» **What is required**
Give everything from the row containing "Where should I click to: Click the Twitter" down to the row containing "coord(112,132)" as a JSON list of strings, one string per line, leaving out blank lines.

━━━ Available data

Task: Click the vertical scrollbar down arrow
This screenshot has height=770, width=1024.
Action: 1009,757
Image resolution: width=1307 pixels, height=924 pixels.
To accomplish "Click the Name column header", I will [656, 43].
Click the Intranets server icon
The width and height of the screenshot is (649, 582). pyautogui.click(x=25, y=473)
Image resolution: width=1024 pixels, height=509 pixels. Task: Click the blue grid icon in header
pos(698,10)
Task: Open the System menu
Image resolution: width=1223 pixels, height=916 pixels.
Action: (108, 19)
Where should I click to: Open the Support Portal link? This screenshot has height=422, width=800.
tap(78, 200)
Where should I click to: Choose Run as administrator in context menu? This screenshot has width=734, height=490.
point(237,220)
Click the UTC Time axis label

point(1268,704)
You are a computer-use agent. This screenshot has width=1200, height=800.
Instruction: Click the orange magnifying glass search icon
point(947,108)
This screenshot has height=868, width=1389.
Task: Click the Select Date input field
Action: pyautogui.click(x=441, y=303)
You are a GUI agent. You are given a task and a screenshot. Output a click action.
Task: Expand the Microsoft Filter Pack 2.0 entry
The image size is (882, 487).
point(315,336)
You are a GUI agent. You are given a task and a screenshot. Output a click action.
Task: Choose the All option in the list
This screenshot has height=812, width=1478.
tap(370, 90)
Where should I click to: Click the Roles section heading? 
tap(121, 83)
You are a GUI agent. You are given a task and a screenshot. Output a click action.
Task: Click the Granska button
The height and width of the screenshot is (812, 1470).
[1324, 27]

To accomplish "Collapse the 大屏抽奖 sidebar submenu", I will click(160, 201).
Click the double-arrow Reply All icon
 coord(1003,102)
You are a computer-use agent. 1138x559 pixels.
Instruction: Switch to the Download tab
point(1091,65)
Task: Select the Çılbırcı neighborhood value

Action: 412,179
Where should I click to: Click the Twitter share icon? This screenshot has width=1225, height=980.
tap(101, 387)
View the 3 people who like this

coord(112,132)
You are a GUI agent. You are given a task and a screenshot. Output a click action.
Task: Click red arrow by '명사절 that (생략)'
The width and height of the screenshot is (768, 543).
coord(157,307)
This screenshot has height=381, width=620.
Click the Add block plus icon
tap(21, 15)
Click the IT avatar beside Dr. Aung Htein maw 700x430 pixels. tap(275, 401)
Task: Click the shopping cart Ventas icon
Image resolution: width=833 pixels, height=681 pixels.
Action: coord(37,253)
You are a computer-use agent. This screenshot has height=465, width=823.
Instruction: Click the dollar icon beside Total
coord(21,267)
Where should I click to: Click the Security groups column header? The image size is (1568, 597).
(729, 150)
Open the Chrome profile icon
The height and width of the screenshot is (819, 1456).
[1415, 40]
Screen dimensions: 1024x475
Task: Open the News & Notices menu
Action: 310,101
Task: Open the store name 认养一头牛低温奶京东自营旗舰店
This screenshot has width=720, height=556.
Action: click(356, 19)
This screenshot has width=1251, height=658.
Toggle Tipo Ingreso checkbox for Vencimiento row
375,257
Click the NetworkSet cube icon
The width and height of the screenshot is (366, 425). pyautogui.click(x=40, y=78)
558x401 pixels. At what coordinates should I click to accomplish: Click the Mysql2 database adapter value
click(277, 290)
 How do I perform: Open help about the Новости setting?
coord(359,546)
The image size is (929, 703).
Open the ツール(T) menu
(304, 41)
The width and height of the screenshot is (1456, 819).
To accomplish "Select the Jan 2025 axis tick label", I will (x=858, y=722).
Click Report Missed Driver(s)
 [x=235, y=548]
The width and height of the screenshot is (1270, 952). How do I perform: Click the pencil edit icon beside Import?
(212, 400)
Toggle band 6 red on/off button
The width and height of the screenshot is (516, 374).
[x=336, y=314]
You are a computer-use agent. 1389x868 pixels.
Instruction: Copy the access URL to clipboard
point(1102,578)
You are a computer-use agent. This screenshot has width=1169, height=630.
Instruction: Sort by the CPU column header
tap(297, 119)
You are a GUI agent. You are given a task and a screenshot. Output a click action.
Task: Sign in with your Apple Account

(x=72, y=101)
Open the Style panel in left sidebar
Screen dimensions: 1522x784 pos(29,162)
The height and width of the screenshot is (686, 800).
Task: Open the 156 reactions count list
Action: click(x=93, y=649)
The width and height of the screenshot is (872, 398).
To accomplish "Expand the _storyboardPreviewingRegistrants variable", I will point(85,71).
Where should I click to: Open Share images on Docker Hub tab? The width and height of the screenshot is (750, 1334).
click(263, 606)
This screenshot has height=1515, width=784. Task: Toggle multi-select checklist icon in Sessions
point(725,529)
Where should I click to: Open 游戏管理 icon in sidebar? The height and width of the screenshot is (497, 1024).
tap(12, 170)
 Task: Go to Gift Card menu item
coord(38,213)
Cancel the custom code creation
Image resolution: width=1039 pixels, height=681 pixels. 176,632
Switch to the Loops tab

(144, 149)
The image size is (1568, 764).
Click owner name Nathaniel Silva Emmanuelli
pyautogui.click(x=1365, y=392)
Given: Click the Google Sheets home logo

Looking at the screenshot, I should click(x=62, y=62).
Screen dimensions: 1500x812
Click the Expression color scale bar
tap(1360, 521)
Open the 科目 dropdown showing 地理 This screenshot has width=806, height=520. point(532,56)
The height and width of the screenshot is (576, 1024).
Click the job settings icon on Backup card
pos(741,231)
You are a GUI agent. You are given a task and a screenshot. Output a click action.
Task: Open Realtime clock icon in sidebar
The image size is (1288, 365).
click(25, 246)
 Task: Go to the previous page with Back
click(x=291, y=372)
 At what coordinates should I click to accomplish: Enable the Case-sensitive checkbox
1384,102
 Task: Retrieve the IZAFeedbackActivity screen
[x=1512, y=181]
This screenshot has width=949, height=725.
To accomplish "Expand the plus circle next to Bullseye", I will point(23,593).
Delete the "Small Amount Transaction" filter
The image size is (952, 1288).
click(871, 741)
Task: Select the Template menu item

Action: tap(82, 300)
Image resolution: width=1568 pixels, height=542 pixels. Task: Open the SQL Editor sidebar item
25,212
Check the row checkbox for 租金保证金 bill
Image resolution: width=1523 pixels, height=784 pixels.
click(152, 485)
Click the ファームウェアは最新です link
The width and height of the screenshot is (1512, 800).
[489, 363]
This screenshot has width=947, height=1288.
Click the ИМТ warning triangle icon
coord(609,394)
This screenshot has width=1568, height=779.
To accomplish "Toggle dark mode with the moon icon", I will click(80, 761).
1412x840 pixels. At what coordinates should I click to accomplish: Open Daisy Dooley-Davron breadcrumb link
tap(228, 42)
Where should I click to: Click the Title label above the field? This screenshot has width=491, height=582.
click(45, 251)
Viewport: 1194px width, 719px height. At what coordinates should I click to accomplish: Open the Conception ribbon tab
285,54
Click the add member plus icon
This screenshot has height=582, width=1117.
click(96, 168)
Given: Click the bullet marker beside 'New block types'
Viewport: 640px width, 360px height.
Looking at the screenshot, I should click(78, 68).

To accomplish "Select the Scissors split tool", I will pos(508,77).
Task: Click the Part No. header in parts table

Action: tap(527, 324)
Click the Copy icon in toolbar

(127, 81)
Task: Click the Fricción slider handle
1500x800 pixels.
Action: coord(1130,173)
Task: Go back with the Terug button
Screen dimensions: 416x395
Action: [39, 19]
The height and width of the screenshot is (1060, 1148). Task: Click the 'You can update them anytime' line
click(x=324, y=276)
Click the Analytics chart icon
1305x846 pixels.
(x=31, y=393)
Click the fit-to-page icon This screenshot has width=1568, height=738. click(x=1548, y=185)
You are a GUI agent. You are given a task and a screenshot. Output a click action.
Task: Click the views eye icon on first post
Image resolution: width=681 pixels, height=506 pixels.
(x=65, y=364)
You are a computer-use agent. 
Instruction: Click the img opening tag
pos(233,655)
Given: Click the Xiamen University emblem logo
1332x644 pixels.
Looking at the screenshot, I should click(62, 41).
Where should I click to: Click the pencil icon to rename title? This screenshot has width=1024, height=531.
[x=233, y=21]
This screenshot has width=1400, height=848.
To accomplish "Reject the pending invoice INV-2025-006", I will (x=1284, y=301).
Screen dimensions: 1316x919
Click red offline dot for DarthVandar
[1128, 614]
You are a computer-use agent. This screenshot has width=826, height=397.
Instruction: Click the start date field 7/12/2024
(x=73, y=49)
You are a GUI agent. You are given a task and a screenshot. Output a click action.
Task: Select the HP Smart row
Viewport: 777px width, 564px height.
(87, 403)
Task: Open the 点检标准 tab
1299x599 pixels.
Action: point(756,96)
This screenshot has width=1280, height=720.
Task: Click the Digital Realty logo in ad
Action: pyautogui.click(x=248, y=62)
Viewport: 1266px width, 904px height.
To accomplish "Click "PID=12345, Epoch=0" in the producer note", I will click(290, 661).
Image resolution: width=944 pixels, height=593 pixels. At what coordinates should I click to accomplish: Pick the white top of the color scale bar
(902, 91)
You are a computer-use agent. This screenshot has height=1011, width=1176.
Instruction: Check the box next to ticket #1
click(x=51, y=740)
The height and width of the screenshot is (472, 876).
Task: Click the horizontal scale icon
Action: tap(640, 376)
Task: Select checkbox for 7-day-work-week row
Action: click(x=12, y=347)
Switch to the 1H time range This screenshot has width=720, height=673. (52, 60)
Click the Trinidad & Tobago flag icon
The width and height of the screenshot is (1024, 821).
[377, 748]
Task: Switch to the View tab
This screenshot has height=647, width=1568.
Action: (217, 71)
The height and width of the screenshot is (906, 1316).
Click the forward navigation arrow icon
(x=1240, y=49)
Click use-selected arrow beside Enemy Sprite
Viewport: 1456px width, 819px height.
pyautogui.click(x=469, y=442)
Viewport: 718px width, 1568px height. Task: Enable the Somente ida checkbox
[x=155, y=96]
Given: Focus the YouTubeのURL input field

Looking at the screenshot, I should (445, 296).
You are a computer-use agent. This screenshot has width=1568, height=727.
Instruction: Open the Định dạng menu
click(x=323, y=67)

━━━━━━

» **Answer to the exercise**
[
  "Where should I click to: Click the Twitter share icon? This screenshot has width=1225, height=980.",
  "tap(101, 387)",
  "View the 3 people who like this",
  "coord(112,132)"
]